Somit ist der zweite Teil des fünften Rechtsmittelgrundes teils unzulässig und teils unbegründet.

62

Zweitens ist zu der im Rahmen des dritten Teils des fünften Rechtsmittelgrundes vorgebrachten Rüge, das Gericht habe bei der Festsetzung der verhängten Geldbuße der reinen Mitläuferrolle der Rechtsmittelführerin nicht Rechnung getragen, festzustellen, dass diese Rüge auf der Prämisse beruht, dass im vorliegenden Fall die Leitlinien von 1998 und nicht die Leitlinien von 2006 zur Anwendung kamen.
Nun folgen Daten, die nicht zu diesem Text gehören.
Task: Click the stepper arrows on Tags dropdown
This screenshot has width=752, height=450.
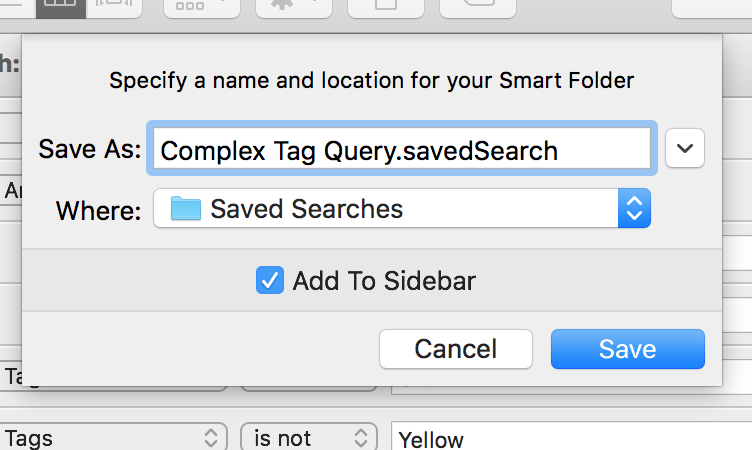Action: [x=211, y=438]
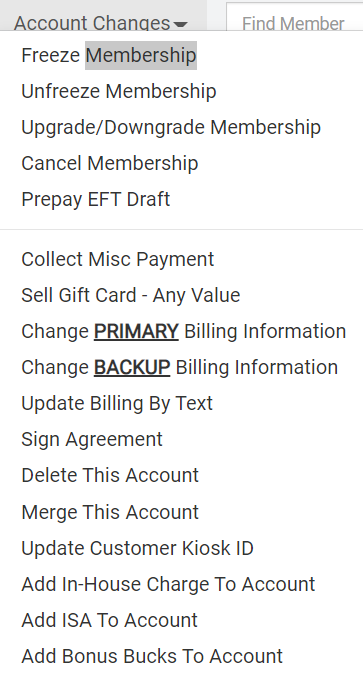The width and height of the screenshot is (363, 675).
Task: Choose Update Billing By Text
Action: [117, 403]
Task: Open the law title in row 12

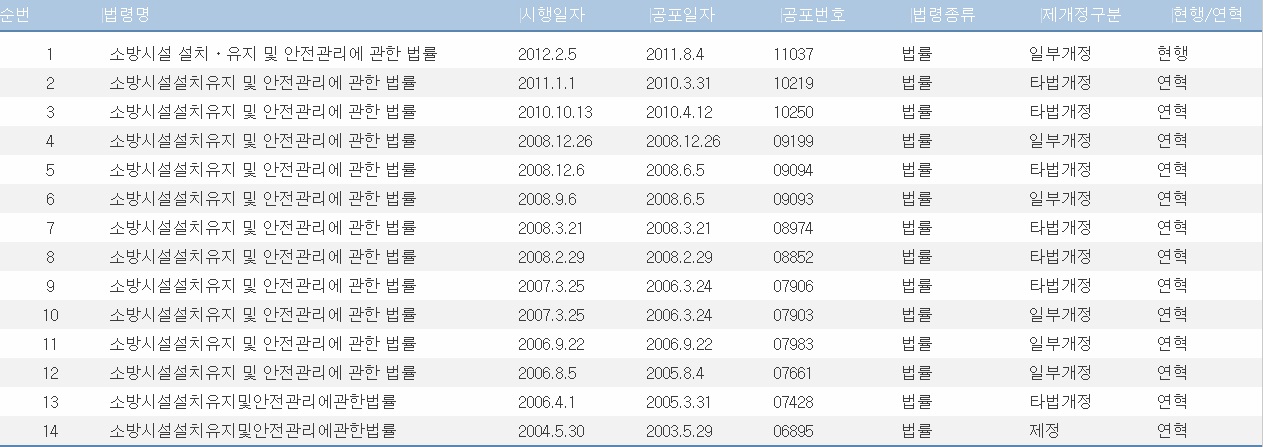Action: coord(262,373)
Da die Kommission im vorliegenden Fall jedoch die Leitlinien von 2006 angewandt hat, von denen auch das Gericht in Rn. 246 des angefochtenen Urteils ausgegangen ist, und da diese keine Berücksichtigung einer ausschließlich passiven Mitwirkung oder reinen Mitläufertums bei der Verwirklichung der geahndeten Zuwiderhandlung vorsehen, ist die Rüge zurückzuweisen.

63

Daher hat das Gericht zu Recht in Rn. 194 des angefochtenen Urteils entschieden, dass die ausschließlich passive Mitwirkung oder reines Mitläufertum eines Unternehmens nach den Leitlinien von 2006 keinen mildernden Umstand mehr darstelle, und in Rn. 197 des angefochtenen Urteils festgestellt, dass die Rechtsmittelführerin in Anbetracht von Ziff. 29 dritter Gedankenstrich dieser Leitlinien, um sich auf mildernde Umstände berufen zu können, hätte beweisen müssen, dass sie sich der Durchführung der gegen die Wettbewerbsregeln verstoßenden Vereinbarungen entzogen habe, was jedoch nicht geschehen sei.

64

Folglich ist der dritte Teil des fünften Rechtsmittelgrundes unbegründet.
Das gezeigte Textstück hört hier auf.